Pat Brown pauses to consider a question about how he has changed across thirty-nine years at UVM. Outside the windows of his Davis Center office, the sidewalks begin to fill with students at class change. “My hair is shorter; I still haven’t shaved,” he concludes. 

Indeed, the thousands of students/now alumni Brown influenced across his decades leading UVM Student Life (four years as assistant director, thirty-five as director) would still recognize him by his scruffy beard, now more white than red. If not that, then his John Lennon wire-rims and the Hawaiian shirt of a Fort Lauderdale born-and-raised surfer whose heart never left the beach. 

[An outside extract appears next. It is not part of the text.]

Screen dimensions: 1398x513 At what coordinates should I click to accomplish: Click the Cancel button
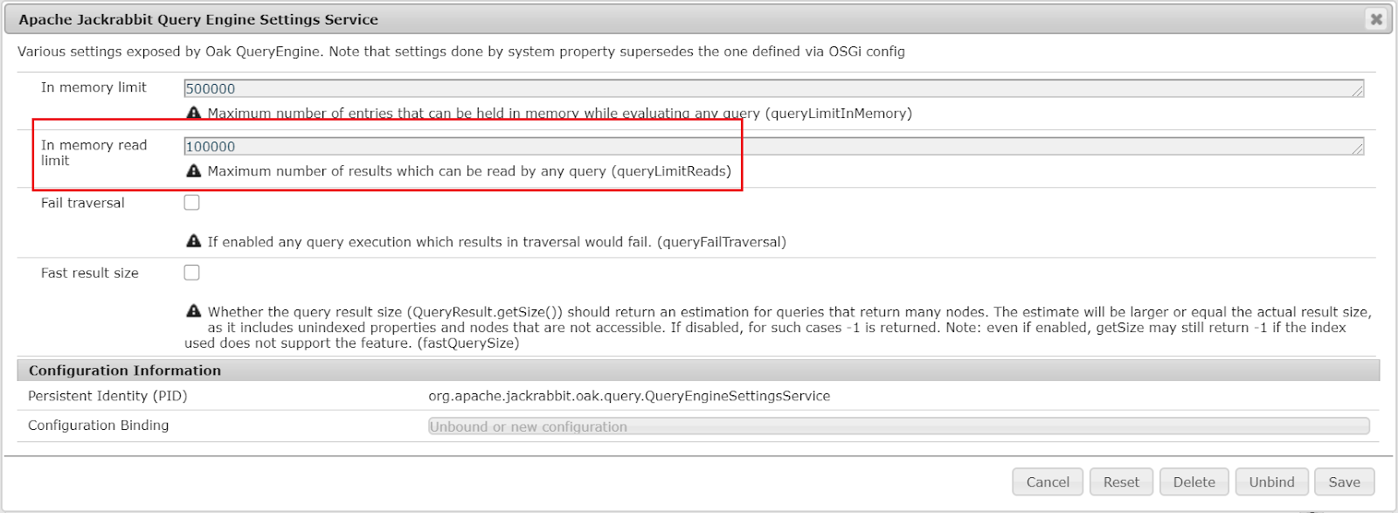[x=1047, y=482]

Brown retired in June and is likely harvesting a sizable garlic crop in his Williston garden right about now. 

Throughout his career at Student Life, Brown fostered and led a track of learning complementary to the undergrad academic experience. What is Student Life? Outing Club, WRUV, The Vermont Cynic, Greek Life, Program Board, Alternative Spring Break, and the Student Government Association, to name just a few. These are places where students find fun and friendship, yes, but many also discover a career path or a broadening of perspective that shapes the rest of their lives. 

“The work that we do in our office, we can put all kinds of names to it…” Brown says. Retirement on the horizon will make a guy mist up; he reaches for a Kleenex, then continues. “We’re all teachers. We’re educators. If we’re doing our jobs right, we do some programs for students, but we do a heck of a lot of work with students who are creating their own programs.”

Finding the sweet spot between guidance and empowerment is what it’s all about. “I don’t know if any of that philosophy or approach has changed over thirty-nine years,” Brown says. “That’s part of the reason I’ve stayed. I think that UVM is a pretty cool environment for putting a lot of expectations on students, asking them to respond at a level that is sometimes really challenging, but hopefully they are going to learn from that.”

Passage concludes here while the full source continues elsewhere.